Records:
··········
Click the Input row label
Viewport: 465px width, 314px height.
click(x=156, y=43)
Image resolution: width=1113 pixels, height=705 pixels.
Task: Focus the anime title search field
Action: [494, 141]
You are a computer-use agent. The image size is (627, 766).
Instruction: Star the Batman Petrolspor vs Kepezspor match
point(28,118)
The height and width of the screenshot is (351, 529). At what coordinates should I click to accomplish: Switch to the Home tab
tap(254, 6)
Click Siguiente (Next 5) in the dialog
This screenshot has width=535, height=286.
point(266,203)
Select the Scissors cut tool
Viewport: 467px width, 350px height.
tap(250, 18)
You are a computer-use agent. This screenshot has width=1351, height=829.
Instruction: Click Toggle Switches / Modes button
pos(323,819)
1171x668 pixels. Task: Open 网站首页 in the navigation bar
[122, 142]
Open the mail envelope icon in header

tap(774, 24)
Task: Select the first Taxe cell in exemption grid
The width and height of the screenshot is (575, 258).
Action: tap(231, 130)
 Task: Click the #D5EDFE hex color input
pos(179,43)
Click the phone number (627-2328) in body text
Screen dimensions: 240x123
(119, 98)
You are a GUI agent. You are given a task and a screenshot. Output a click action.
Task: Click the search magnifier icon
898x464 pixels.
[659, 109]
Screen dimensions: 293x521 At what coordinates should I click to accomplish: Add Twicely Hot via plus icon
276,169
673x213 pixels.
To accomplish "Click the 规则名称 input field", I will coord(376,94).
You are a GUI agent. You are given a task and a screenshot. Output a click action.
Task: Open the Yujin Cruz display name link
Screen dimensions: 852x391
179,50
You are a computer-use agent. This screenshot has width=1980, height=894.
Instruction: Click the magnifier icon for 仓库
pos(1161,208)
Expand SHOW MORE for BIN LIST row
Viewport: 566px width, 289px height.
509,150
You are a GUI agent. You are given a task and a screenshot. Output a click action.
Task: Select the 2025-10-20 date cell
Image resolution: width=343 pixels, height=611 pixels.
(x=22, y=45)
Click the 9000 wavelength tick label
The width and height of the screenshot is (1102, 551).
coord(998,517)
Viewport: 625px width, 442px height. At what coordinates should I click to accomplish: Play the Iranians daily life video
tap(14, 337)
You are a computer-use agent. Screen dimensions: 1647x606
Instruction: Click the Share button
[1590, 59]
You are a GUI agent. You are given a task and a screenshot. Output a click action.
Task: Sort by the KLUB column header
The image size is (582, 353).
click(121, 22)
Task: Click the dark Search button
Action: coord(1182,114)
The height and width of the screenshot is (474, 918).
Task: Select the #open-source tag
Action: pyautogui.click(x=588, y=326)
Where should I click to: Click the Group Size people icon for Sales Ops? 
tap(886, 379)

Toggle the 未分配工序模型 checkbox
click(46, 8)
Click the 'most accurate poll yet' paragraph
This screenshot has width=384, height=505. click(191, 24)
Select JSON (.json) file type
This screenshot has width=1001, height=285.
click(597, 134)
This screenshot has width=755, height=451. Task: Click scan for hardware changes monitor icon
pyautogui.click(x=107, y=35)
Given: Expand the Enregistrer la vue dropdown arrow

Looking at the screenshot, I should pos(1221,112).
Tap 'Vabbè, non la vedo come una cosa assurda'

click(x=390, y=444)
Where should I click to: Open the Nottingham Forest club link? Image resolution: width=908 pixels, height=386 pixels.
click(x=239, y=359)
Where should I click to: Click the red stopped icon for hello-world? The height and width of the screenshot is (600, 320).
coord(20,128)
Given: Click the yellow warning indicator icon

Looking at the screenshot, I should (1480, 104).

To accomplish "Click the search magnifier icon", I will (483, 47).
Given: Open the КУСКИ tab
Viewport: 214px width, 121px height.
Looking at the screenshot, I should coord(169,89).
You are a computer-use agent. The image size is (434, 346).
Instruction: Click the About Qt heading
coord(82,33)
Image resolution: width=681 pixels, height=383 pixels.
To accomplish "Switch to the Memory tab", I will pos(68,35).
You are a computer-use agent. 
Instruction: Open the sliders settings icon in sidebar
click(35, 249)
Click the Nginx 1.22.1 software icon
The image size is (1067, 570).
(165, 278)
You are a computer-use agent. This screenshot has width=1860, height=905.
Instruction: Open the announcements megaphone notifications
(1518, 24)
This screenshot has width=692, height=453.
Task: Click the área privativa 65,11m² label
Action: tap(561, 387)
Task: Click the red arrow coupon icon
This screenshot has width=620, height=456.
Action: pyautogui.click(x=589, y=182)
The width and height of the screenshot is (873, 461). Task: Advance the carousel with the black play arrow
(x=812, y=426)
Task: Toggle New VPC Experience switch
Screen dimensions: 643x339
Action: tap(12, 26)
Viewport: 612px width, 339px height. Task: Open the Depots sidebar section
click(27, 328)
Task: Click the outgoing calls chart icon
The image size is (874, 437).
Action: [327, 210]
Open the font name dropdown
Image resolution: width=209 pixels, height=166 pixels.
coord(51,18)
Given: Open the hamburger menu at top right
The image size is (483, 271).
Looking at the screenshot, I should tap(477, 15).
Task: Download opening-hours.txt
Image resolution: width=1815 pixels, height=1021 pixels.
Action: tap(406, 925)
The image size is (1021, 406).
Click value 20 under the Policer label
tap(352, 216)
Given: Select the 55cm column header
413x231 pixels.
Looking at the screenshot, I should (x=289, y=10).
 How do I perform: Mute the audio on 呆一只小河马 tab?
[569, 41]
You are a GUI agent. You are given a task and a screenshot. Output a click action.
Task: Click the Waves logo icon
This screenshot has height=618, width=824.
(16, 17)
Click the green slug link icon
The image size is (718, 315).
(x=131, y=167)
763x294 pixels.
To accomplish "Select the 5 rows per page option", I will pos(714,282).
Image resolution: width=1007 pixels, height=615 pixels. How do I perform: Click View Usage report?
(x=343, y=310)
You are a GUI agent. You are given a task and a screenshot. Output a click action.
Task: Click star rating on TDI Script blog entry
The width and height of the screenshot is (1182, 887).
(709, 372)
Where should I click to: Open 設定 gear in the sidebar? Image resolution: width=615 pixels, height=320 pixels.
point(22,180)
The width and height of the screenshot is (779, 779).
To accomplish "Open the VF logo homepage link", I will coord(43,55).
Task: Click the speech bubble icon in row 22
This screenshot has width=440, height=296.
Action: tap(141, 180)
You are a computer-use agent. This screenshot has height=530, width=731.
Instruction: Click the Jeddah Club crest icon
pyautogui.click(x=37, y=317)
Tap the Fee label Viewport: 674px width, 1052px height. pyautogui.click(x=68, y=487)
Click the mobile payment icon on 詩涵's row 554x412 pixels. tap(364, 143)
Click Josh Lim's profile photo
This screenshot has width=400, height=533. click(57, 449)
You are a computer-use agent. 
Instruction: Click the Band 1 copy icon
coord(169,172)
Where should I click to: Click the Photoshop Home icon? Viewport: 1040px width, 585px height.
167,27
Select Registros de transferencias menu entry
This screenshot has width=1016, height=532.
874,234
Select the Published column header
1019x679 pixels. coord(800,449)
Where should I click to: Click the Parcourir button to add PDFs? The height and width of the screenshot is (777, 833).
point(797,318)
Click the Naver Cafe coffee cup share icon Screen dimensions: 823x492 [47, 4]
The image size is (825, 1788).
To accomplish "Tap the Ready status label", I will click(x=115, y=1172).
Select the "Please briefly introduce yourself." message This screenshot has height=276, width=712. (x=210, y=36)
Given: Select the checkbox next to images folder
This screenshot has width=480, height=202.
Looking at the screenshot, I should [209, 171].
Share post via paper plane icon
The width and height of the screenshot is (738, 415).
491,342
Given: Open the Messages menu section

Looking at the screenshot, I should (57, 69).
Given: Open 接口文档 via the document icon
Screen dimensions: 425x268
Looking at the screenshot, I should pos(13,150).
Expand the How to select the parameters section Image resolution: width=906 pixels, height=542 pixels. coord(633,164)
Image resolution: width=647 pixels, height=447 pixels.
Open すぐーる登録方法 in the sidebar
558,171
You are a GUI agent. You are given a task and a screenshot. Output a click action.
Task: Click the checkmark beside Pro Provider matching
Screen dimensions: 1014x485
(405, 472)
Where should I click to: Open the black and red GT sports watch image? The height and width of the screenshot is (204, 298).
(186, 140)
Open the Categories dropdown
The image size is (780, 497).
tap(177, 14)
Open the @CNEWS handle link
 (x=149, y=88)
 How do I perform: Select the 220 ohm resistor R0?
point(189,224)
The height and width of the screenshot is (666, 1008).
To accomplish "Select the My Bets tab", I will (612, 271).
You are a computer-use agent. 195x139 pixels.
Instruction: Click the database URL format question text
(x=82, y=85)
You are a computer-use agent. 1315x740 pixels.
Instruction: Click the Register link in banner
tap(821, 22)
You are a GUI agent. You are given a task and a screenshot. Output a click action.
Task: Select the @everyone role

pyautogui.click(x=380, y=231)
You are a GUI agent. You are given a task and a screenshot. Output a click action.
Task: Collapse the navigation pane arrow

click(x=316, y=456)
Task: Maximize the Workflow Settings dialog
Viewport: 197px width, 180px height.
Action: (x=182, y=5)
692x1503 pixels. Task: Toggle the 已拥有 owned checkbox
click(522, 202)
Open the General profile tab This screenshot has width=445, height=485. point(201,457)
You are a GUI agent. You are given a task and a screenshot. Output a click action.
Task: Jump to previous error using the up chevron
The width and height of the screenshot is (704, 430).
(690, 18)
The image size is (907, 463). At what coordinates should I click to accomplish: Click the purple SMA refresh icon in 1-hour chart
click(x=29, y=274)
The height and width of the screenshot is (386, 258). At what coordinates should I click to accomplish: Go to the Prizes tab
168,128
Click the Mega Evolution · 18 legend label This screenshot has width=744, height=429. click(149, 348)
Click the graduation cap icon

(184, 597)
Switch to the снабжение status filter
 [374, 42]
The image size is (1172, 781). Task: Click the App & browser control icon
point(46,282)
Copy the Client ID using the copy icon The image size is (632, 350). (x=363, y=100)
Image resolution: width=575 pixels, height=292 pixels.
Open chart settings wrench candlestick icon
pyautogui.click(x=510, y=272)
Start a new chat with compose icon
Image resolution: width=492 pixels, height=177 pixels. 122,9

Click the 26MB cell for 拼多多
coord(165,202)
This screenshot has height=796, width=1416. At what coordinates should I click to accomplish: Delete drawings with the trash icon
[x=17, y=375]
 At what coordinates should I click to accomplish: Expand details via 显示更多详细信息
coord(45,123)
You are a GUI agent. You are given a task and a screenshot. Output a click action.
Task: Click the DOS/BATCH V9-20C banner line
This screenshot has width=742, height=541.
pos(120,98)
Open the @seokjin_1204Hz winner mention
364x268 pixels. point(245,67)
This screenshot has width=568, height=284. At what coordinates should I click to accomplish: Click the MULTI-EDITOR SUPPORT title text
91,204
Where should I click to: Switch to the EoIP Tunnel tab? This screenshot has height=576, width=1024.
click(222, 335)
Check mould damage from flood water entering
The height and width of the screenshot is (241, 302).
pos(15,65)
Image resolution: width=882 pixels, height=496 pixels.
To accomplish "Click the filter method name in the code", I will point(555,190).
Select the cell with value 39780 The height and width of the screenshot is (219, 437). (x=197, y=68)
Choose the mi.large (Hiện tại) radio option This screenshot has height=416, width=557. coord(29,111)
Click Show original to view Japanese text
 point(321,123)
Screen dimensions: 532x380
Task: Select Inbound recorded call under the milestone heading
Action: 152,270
··········
Written task>
Quote the data verbatim, starting at the line that contains "Image resolution: width=882" and continuing through the final line of the data.

Exercise result>
Image resolution: width=882 pixels, height=496 pixels.
To accomplish "Click the filter method name in the code", I will point(555,190).
Select the cell with value 39780 The height and width of the screenshot is (219, 437). (x=197, y=68)
Choose the mi.large (Hiện tại) radio option This screenshot has height=416, width=557. coord(29,111)
Click Show original to view Japanese text
 point(321,123)
Screen dimensions: 532x380
Task: Select Inbound recorded call under the milestone heading
Action: 152,270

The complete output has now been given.